With no monthly mortgage payments to make, we would then be able to live on our combined monthly income from Social Security, and with $300,000 in the bank, we could also pay for the unexpected expenses that come up from time to time, take vacations here and there, and buy our grandkids gifts on their birthdays and on holidays.

In addition, by investing $200,000 of the proceeds from the sale of our home, we’d also able to earn some interest on our money… let’s say five percent a year is reasonable assumption, so that’s another $10,000 a year that’s being added to our balance, at least during the first five years of our retirement. 

If we really got creative, perhaps we bought a duplex or a place with a rental unit over the garage and so now had a renter paying us $1200 a month, in addition to the $3,200 we receive each month from Social Security.

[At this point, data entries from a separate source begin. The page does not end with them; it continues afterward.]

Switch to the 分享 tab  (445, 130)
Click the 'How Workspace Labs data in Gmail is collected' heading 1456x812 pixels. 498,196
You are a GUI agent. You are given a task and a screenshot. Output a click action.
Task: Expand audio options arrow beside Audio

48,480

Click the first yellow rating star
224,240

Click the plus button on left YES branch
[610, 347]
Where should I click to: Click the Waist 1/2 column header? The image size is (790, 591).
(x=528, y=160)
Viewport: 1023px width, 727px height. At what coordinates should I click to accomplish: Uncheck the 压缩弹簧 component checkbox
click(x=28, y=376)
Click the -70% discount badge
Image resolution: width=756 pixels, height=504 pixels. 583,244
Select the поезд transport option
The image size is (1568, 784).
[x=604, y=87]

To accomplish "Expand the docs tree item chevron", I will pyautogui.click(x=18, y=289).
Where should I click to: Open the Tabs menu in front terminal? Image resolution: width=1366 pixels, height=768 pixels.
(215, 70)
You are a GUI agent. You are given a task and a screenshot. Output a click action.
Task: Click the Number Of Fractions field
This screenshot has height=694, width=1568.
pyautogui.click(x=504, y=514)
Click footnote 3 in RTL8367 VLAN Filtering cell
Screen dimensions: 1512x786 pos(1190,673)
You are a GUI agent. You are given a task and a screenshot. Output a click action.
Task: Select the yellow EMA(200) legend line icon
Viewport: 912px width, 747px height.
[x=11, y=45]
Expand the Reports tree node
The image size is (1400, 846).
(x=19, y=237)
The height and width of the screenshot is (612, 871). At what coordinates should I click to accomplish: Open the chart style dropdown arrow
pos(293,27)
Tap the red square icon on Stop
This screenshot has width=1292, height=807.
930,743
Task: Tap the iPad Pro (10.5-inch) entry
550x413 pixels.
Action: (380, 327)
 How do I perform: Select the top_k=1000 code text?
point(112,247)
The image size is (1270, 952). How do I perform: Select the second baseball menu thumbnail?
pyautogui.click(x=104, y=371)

I don’t know what we’ll do exactly, but what I do know is that the HECM for Purchase is the ONLY tool capable of making it all possible.

And consider what happens when we change the numbers a bit. Some people have homes they could sell for $1 million or more and after paying the sales costs, they can walk away with $800,000 or even more.  After they put $300,000 down on a $600,000 home or condo, they’ll put $500,000 or more into their bank account.

Even if they’ve saved nothing until then, they’ve just put $500,000 into their account because of the HECM for Purchase.  Without the HECM for Purchase, what I’m describing simply wouldn’t be possible.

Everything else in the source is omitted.